Wednesday, July 27, 2011

Barnett and Colledge: Why One Left and One Should Stay

Yesterday, Nick Barnett ended his eight-year tenure as a Green Bay Packer, a productive and boisterous career that certainly made him a presence both on and off the field.  In the next few days, offensive lineman Daryn Colledge might follow him into the uncharted waters of free agency in this new world in the NFL.

I'm certainly sad to see Barnett go.  He was an emotional leader of the team and was one of the first accessible players on Twitter.  He was one of the first big guests on uber-fanshow CheeseheadTV, and was, overall, a class act.  He had his blemishes, too.  He disappeared for long stretches, seemingly reliant on his own emotion to be at a fever pitch to overcome dominant blocking.  He had a prolonged bout with the city of Green Bay over issues at his downtown nightclub.  And he has quit and rejoined Twitter several times over some TMI tweets, not the least of which was publicly complaining he was to be left out of the official Super Bowl team picture last February.

None of that matters, however, because the real reason he left can be summed up in two words:  Desmond Bishop.  Many in the media and the blogger fan base had called for Bishop to get his break for years, usually to try and supplant fellow MLB AJ Hawk.  Barnett's spot, however, was always safe, and he never seemed to have to compete for his position.

It what might be the premier crucible story of the 2010 Green Bay Packers:  injury-decimated team found they usually had equally, if not more competent talent waiting on the bench.  Bishop walked onto the field with solid production and far less theatrics.  While Aaron Rodgers won the Super Bowl MVP, Bishop has to be considered a close runner-up because of the heroic forced fumble to start the fourth quarter.  Without that one play, I don't know if the Packers own a Lombardi Trophy today.

So, Barnett, who entered the McCarthy era back in 2006 as the de facto starter and never once had to seriously accept a challenge to his position, found himself the odd man out.  Salary cap savings were more important than that emotional leadership, which the Packers also managed to find out they could come up without Mufasa.

Switch now to the curious case of Daryn Colledge, a guy drafted in 2006 to be the integral cog in the new Zone Blocking Scheme, and has had his ups and downs over that time.  He's gone from being the promising rookie to the underachieving veteran that was due for an upgrade, seemingly every single season.  Nearly every year he has been pencilled out of the projected starting lineup, even benched once during the regular season.

But, each and every time, Colledge has fought and earned his place back.  Every.  Time.
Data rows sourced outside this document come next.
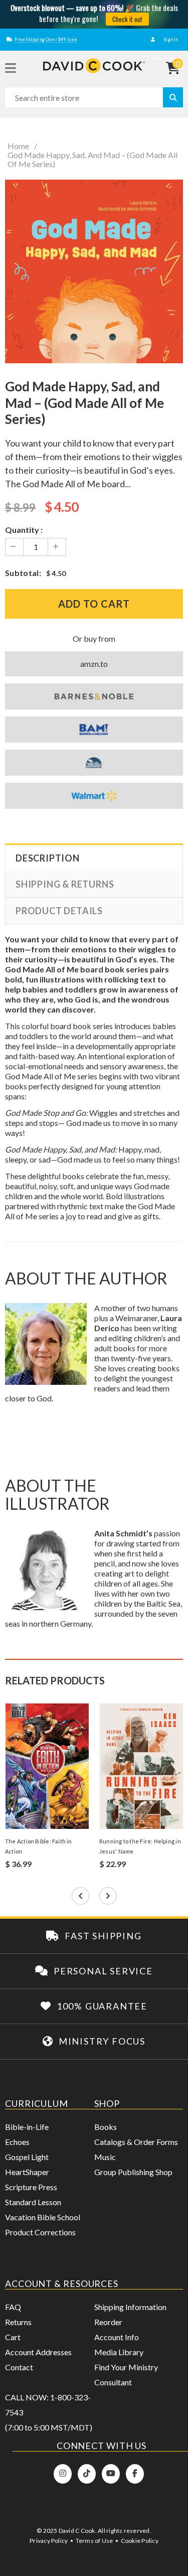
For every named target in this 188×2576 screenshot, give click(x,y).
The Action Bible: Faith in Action (38, 1846)
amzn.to (103, 666)
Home (18, 146)
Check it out (127, 19)
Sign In (170, 39)
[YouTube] (111, 2474)
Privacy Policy (49, 2540)
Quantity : (24, 529)
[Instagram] (63, 2474)
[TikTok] (87, 2474)
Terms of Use (94, 2540)
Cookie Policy (139, 2540)
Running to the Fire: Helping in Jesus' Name (140, 1846)
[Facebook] (135, 2474)
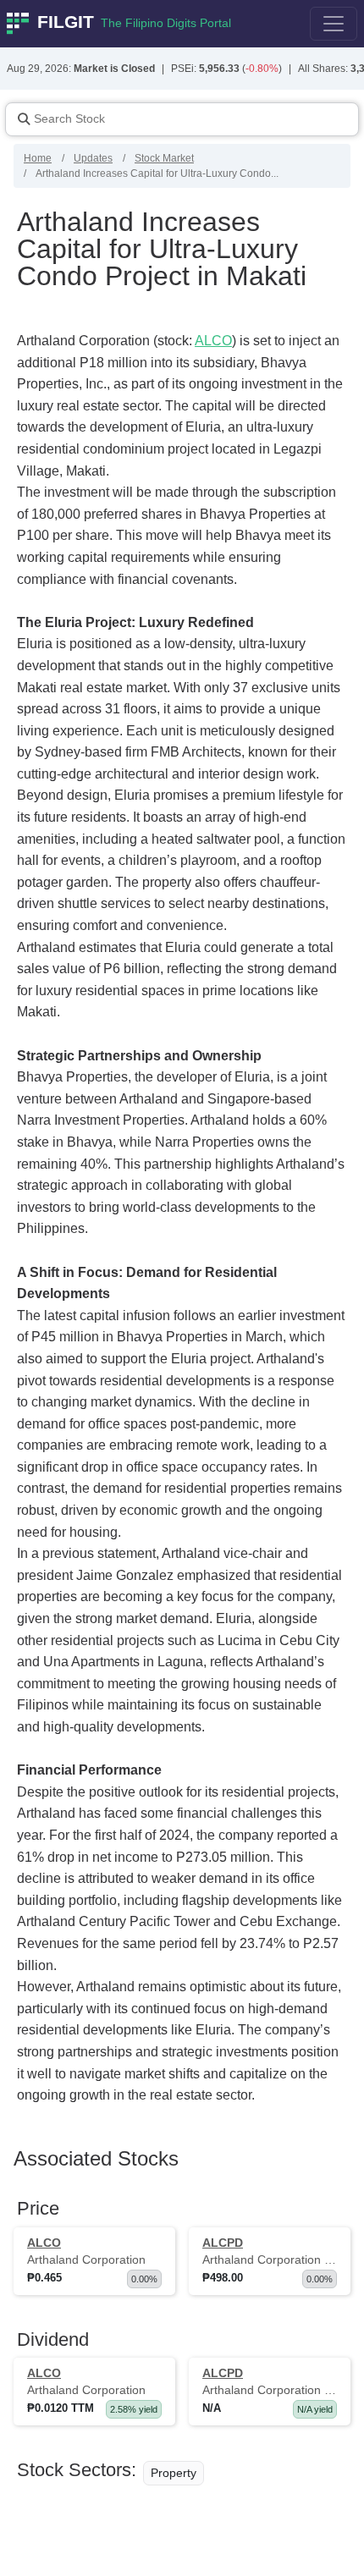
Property (173, 2473)
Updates (93, 158)
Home (38, 158)
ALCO (213, 340)
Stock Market (164, 158)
Look, Colledge may never reach Pro Bowl status as a guard in the NFL. many Packer guards have over the last forty years?  But Colledge has lived through his whole Packer career under the microscope and proven the doubters least until the following year.

For your viewing pleasure, Ted Thompson has drafted the following offensive players in his time in Green Bay as GM:

1. Junius Coston
2. Wil Whittaker
3. Daryn Colledge
4. Jason Spitz
5. Tony Moll
6. Allen Barbre
7. Josh Sitton
8. Breno Giacomini
9. TJ Lang
10 Jamon Meredith
11. Bryan Bulaga
12. Marshall Newhouse
13. Derek Sherrod
14. Caleb Schlauderaff

Now, Thompson has drafted enough guys over his tenure to make almost three full squads of offensive lines.  And, as we enter Thompson's seventh season as general manager, 40% of the offensive line positions are still, barring injury, being manned by Mike Sherman holdovers.
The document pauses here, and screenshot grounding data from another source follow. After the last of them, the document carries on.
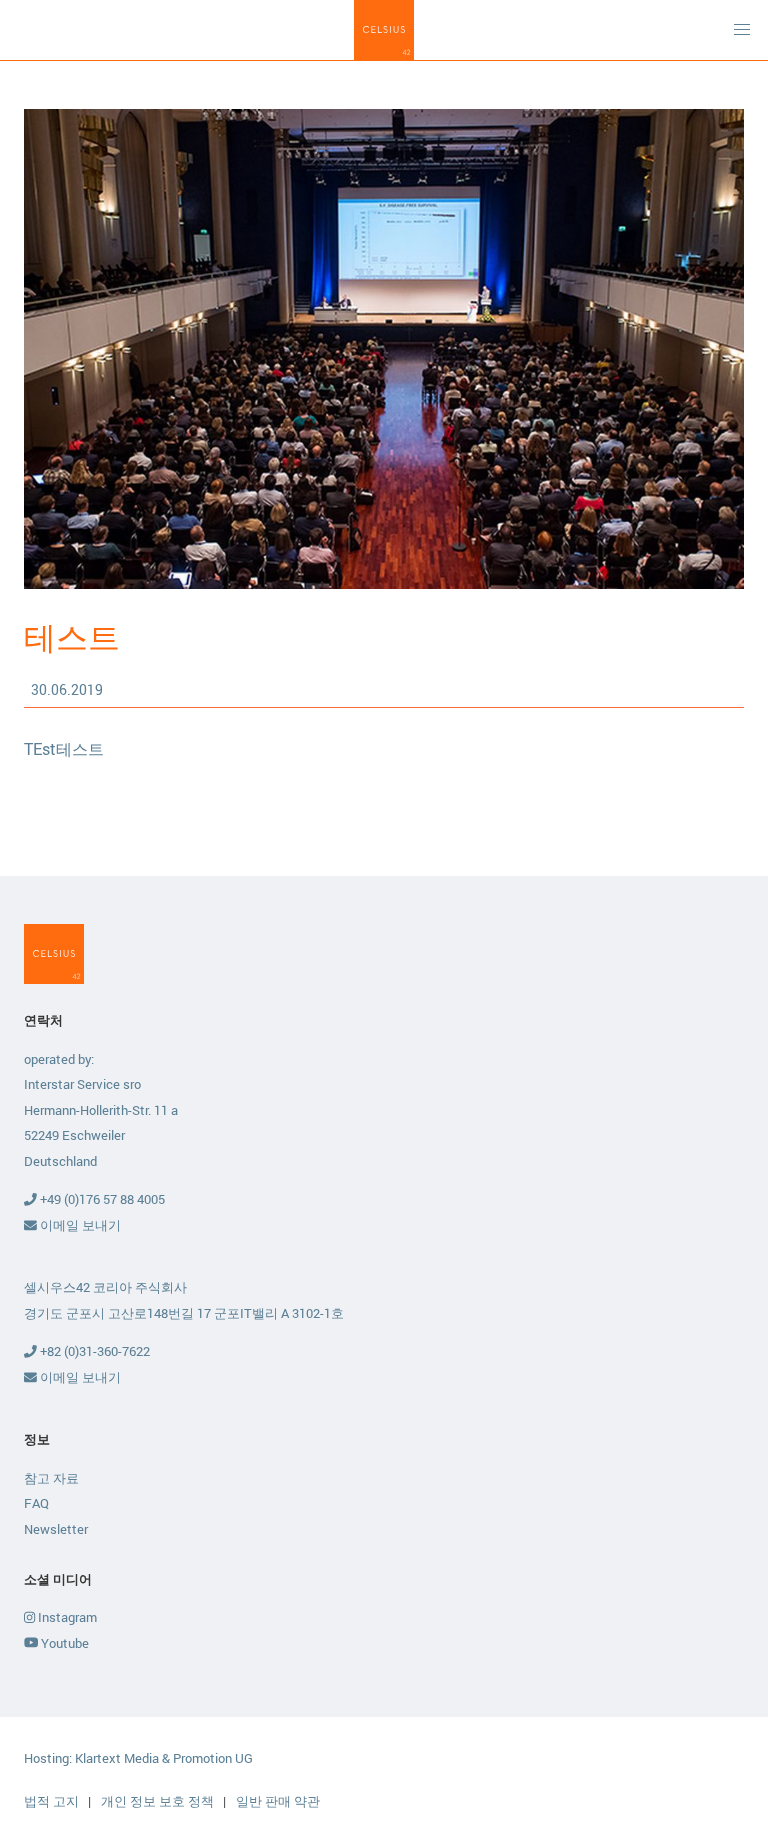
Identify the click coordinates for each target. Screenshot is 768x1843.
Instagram (66, 1617)
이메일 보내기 (79, 1225)
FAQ (36, 1503)
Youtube (63, 1643)
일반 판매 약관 (278, 1801)
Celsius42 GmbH (384, 30)
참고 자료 (51, 1478)
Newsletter (56, 1529)
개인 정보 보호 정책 (159, 1801)
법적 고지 (53, 1801)
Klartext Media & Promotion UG (164, 1758)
That's a big deal to me, especially how after nearly every single draft, pundits and armchair quarterbacks around the Packer Blogosphere had every one of these guys, at one point or another, penciled in as a starter in the near future. 

I've made the point many times in the past how 60% of the offensive line had been unable to be "upgraded", that the threesome of Clifton, Tauscher, and Wells were still better than the talent brought in to replace them.

And now, out of fairness and common sense, I'm going to apply the same point to Daryn Colledge.  You see, unlike Barnett, the Packers were never afraid to challenge Colledge at his position.  And let's face it:  at one point or another, both Barnett and Colledge had some underwhelming games.  But Barnett kept his spot, year in and year out, and when an injury finally made him sit the sidelines, the coaches realized that Bishop was ready and willing to not only equal Mufasa's production, but exceed it.

Yet Colledge has been written off, time and time again, with one of those names on that list.   Many of the names that were the presumed heir apparent are no longer with the team, and Colledge has always taken his guard spot back.  Now, I understand the logic:  the Packers have a ton of young talent and could use the salary cap room.  Colledge has been steady-but-not-spectacular, and perhaps we have the OL version of Desmond Bishop on the roster already.


And perhaps not.

Daryn Colledge might take his Super Bowl Ring and head off to some other ZBS team and cash in, finishing his career someplace other than the one where he's always had to prove himself.  Colledge himself said that he doesn't think the Packers want him back.

"The Packers have had a lot of years to re-sign me if they wanted to, so it looks like they might just let me go to free agency," Colledge said. "Whether that’s a business decision or a personal decision, I don’t know."

Sometimes, when you've had so much doubt in a player and hoped to upgrade them over and over again, there's a point where it is just best to part ways and give the player a shot with a clear slate.  Maybe Daryn is tired of always having to fight for his job, too.

But if the Packers are smart, you keep the guy whose proven himself again and again.  After all, why are Clifton and Wells still starting ahead of all those guys Thompson has picked to replace them?